Rapid testing methods in microbiology

Sept. 1, 2011
This photograph (circa 1963) from the CDC depicts a laboratorian performing an examination of an agar culture Petri dish, which had been inoculated with Salmonella typhi. Modern day protocols call for laboratorians executing such tasks to wear personal protective equipment (e.g., safety goggles, gloves, and a face mask).

Reduce diagnostic guesswork — expand your STAT menu

Having worked a number of 13-week temporary microbiology assignments in various parts of the U.S., I have seen firsthand a huge diversity in laboratory practices — some not so good. In my previous diary entries here, I noted this as a symptom of poor, inconsistent, and “clueless” administrative decision making. Misguided cost issues, pressure not to increase workload, and just plain inertia are all to blame for the snail’s pace to change.
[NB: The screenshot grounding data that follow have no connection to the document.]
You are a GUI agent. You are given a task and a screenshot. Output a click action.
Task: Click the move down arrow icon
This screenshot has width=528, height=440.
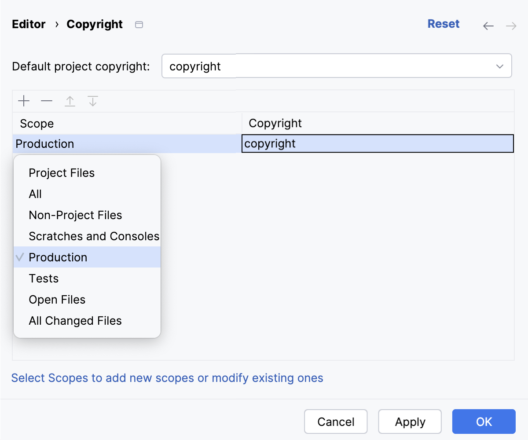[x=93, y=102]
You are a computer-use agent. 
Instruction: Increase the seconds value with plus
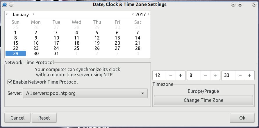pyautogui.click(x=249, y=75)
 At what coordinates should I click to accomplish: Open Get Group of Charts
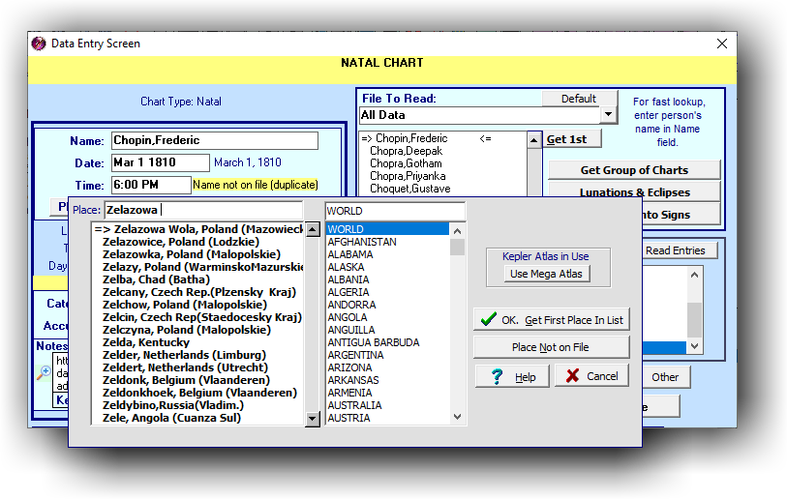(x=634, y=170)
More and more real-time testing methods are available to help reduce the guesswork associated with emergency medicine, to jump-start appropriate therapy, and reduce hospital inpatient stays.

Diarrheal illness

Cryptosporidium and Giardia antigens assays can be performed on stool samples within an hour of receipt of the specimen in the lab if these tests are available on the STAT menu and also can alert epidemiologists of a potential outbreak.
  • Rotavirus antigen test — Proper diagnosis of etiologic agents of diarrhea can guide appropriate therapy, most often supportive. Rotavirus is no longer only a dehydrating winter diarrhea in infants and small children. Group B rotavirus primarily causes cholera-like diarrhea in adults and is slowly making its way to the U.S. from China, Hong Kong, United Kingdom, and Australia.
  • Shiga-toxin assays should replace specific culture for enterohemorrhagic Escherichia coli (EHEC) 0157:H7 since close to 50% of EHEC are non-0157:H7 serotypes. Because antimicrobial therapy may have disastrous consequences, early detection of this causative agent is tantamount.
  • Norovirus antigen test (winter vomiting disease) — Early detection of an outbreak can help to reduce the spread of infection.
  • Campylobacter antigen tests — antimicrobial therapy can shorten the course of disease, if detected early.
  • Clostridium difficile toxin A/B — Rapid methodologies for the detection of these toxins are crucial on many levels, but recent studies are reporting they are less sensitive and specific than was previously believed.
  • The Gram stain can be a powerful diagnostic tool for the differential diagnosis of diarrheal illness. The presence or absence of inflammatory cells (white blood cells or WBCs) can help to narrow down the causes of diarrhea. Bacteria causing diarrhea usually produce abundant WBCs in the stool specimen whereas viral or parasitic infections do not.
  • Community-acquired pneumonia (CAP):

    • Streptococcus pneumoniae and Legionella urinary antigen — This test provides an immediate, simple, rapid method for the diagnosis of infection that is conveniently collected and transported.
    • Mycoplasma pneumonia IgM STAT — Mycoplasma pneumonia is the most common etiological agent of lower respiratory-tract infection in patients younger then 30 years old. Cultures for this organism make take as long as five days, so rapid methodologies targeting the acute-phase antibody makes sense.
    • The Gram stain can be a valuable tool for the diagnosis of bacterial pneumonias. Screening for sputum acceptability and stringent technologist proficiency in microscopy is tantamount to accuracy in reporting.

    Immediately available diagnostic-testing tools can mean quicker recovery rates and less usage of the “BMW” of expensive broad-spectrum “shot-gun” antimicrobials — or can alert the provider that administration of any antibiotic can have tragic consequences.